Connection to Prior Work

Our findings extend the work of Voets, Mollersen, and Bongo (2019), who identified class imbalance as a critical barrier to reliable DR classification but did not compare different loss function strategies15. We provide quantitative evidence that while loss reweighting can shift the classification profile, it does so through redistribution rather than uniform improvement. The transfer learning approach we employed is consistent with recommendations from Kim and Tran (2022)14, and our multi-class formulation presents a substantially harder task than the binary classification addressed by Gulshan et al. (2016)8 and Gargeya and Leng (2017)9.

Our results also align with broader findings in the class imbalance literature: that no single technique fully resolves the imbalance problem for multi-class tasks, and that combined strategies — potentially including oversampling, curriculum learning, and ordinal-aware loss functions — may be necessary for further progress16,18.

Limitations

Several limitations apply to this study. First, computational constraints restricted the number and depth of architectures evaluated; deeper models such as ResNet-50 or ensemble approaches may yield improved performance. Second, although we evaluated three loss functions, other strategies such as class-balanced loss, label smoothing, or ordinal regression losses were not tested and may offer different trade-off profiles. Third, our evaluation was limited to a single dataset (Kaggle DR Detection); external validation on an independent dataset such as MESSIDOR9 or APTOS would significantly strengthen the generalizability of these findings. Fourth, the model lacks interpretability — clinicians cannot inspect which retinal features drive the classification decision. Explainable AI tools such as Grad-CAM25 or attention visualizations12 would be valuable additions. Fifth, the training instability observed with Weighted Cross-Entropy (reflected in high standard deviations) suggests that more sophisticated training schedules, such as learning rate warmup or curriculum learning, may be needed to stabilize weighted loss training.

Closing Thought

This study demonstrates that loss function design is the most accessible lever for modifying the classification behavior of transfer learning models in imbalanced multi-class DR classification. However, our results also show that current approaches force a trade-off between majority and minority class performance: improving detection of rare, clinically critical severity grades comes at the cost of overall accuracy and model stability.

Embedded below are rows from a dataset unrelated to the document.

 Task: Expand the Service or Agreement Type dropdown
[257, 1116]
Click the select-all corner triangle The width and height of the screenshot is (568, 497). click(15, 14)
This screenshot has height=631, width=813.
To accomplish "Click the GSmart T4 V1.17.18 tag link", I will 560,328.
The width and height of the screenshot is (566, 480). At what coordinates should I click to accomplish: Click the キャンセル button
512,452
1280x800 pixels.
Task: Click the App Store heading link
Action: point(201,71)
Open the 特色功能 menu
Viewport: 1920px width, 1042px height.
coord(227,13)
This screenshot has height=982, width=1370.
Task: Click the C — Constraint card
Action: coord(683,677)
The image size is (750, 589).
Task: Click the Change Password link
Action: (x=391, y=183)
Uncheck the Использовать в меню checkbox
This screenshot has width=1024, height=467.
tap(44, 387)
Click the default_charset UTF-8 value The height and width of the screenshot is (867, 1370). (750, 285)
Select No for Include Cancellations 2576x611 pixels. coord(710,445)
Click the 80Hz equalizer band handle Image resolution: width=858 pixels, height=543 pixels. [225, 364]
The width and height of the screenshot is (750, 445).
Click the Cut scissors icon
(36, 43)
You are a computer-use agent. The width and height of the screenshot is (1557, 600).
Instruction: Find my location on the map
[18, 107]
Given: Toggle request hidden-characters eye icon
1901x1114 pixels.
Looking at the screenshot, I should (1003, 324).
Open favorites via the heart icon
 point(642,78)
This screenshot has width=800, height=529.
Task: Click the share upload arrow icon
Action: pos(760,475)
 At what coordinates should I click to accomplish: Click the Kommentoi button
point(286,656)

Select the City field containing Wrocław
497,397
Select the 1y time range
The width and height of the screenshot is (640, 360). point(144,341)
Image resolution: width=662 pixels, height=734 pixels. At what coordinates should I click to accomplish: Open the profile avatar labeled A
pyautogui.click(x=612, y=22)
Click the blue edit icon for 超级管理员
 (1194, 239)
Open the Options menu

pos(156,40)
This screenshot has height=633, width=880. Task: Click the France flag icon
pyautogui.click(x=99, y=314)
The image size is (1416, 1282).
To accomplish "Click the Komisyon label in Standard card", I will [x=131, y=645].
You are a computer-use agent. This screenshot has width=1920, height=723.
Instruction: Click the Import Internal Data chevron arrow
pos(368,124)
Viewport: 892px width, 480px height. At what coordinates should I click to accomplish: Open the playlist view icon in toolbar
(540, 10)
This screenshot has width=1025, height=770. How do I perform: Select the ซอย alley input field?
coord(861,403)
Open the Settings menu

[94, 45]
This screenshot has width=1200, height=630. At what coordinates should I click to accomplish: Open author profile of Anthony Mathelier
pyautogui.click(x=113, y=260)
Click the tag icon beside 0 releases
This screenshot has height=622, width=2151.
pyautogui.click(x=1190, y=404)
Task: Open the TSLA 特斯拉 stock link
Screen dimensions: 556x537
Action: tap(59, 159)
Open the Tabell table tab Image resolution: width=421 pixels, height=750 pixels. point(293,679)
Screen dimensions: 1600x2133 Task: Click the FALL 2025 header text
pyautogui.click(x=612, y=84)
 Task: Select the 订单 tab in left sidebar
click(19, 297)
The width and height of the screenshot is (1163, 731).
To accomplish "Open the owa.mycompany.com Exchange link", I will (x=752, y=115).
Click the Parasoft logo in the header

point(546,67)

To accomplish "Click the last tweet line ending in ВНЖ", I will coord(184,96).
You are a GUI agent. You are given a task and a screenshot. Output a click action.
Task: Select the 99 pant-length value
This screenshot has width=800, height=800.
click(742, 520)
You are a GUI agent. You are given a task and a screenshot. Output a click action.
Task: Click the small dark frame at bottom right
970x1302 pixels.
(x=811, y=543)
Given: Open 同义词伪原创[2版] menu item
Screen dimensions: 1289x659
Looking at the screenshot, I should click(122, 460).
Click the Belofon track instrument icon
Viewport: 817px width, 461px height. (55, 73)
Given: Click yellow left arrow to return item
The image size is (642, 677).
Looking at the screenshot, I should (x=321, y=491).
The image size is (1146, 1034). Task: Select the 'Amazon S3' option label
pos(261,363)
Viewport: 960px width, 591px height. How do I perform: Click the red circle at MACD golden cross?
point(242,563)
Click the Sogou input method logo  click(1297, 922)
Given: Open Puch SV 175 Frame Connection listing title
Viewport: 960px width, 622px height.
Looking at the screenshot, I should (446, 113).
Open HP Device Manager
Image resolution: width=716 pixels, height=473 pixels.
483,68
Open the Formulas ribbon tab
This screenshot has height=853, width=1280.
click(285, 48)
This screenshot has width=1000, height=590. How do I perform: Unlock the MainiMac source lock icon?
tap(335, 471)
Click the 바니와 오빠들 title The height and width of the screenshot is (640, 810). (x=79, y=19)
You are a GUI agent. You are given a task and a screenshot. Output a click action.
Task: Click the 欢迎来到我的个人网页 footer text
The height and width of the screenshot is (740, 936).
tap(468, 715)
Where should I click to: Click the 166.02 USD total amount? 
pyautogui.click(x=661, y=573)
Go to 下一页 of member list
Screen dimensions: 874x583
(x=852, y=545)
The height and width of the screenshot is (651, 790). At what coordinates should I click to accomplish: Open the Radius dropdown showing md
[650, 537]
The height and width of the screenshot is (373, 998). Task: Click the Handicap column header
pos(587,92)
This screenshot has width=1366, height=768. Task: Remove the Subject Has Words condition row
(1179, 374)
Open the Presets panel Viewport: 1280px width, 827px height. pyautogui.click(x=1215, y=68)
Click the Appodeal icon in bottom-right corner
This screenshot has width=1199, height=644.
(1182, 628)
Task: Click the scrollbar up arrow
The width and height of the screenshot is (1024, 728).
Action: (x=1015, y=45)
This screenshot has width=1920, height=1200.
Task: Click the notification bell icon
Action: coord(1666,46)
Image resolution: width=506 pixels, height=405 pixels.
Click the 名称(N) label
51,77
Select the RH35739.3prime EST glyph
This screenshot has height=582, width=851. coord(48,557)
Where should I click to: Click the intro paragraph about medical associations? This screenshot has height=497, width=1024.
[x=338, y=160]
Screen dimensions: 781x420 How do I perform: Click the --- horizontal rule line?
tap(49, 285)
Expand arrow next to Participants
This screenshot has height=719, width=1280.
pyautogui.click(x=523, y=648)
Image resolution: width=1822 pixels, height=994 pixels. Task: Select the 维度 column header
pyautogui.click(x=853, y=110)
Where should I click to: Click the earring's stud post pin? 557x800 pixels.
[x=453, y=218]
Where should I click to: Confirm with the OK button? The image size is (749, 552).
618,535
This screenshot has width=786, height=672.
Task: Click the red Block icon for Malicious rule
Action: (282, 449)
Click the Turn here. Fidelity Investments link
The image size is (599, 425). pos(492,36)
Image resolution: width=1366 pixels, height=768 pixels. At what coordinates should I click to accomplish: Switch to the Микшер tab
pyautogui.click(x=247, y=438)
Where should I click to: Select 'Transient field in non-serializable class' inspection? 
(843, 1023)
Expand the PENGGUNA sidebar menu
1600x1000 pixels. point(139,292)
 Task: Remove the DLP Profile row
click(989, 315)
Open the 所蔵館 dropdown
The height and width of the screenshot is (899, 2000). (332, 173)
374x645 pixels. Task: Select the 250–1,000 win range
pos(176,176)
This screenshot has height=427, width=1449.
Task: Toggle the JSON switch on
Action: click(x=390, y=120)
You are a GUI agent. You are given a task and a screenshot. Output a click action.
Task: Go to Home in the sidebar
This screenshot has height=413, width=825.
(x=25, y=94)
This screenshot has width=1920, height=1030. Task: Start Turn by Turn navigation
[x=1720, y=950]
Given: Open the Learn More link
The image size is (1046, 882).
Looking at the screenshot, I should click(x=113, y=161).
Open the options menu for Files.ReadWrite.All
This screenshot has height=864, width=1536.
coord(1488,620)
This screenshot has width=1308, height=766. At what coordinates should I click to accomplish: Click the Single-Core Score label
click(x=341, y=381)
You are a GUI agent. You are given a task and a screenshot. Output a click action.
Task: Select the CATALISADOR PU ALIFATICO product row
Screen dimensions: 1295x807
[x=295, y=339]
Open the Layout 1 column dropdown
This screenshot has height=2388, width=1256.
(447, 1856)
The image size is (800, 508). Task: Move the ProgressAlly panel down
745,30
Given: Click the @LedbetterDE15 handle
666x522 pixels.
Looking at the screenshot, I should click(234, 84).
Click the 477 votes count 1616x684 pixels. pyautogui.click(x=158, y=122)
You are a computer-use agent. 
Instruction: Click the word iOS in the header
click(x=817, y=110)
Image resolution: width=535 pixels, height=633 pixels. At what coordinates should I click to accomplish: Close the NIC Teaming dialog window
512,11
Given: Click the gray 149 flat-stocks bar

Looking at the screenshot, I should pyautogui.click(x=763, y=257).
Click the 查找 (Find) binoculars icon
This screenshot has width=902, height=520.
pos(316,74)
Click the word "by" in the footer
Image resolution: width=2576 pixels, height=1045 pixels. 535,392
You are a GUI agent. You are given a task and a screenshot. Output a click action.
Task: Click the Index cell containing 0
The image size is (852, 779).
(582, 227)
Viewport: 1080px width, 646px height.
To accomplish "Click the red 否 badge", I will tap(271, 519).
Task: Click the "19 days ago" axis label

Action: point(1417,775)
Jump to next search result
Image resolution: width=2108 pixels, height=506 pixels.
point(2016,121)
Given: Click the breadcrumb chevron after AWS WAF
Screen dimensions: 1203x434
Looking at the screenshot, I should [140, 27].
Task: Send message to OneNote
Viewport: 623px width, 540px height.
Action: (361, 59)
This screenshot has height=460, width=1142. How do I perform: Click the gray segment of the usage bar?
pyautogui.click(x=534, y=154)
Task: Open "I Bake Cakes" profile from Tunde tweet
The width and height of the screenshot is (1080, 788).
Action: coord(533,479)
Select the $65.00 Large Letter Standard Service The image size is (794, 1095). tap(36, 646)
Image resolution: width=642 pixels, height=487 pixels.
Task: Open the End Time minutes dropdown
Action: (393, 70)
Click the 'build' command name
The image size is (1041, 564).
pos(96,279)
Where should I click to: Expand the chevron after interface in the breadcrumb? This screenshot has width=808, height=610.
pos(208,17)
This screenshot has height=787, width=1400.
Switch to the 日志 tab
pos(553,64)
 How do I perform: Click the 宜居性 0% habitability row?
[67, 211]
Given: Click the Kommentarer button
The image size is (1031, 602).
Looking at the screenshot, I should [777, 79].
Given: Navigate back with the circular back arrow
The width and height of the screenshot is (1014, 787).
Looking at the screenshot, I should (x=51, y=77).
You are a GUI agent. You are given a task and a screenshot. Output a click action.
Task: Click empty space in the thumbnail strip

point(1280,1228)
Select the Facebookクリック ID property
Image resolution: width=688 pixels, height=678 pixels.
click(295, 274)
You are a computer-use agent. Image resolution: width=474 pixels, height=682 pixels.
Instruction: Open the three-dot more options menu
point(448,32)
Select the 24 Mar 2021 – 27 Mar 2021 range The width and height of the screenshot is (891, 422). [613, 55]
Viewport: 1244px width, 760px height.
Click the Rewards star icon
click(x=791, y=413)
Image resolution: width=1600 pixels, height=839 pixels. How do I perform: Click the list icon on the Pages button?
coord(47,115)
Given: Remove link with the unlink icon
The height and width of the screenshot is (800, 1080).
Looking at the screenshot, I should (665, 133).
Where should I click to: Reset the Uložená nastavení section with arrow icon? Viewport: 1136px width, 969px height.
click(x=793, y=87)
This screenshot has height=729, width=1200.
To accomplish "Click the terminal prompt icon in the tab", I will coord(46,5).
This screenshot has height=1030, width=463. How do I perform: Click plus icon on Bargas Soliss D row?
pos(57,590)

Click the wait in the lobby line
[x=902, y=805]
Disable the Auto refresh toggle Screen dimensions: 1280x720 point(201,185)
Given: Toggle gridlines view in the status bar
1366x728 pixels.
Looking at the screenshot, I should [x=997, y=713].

VGG-16 with standard Cross-Entropy remains the strongest overall performer, while Weighted Cross-Entropy offers a viable alternative when minority class detection is the clinical priority. Focal Loss, as configured in this study, is not recommended for this task. Future work should explore hybrid strategies that combine loss reweighting with data-level approaches such as oversampling and augmentation, evaluate ordinal-aware loss functions that respect the severity scale structure, incorporate Explainable AI tools to support clinical adoption, and validate findings on external datasets to confirm generalizability.

Acknowledgement

The author is grateful to Dr. Shesha Bhushan for providing valuable feedback on the research. The author is thankful to Alex Goodall, PhD candidate at Imperial College, London for his mentorship and guidance throughout the research process. The author is grateful for the support and encouragement from his family in this research endeavor.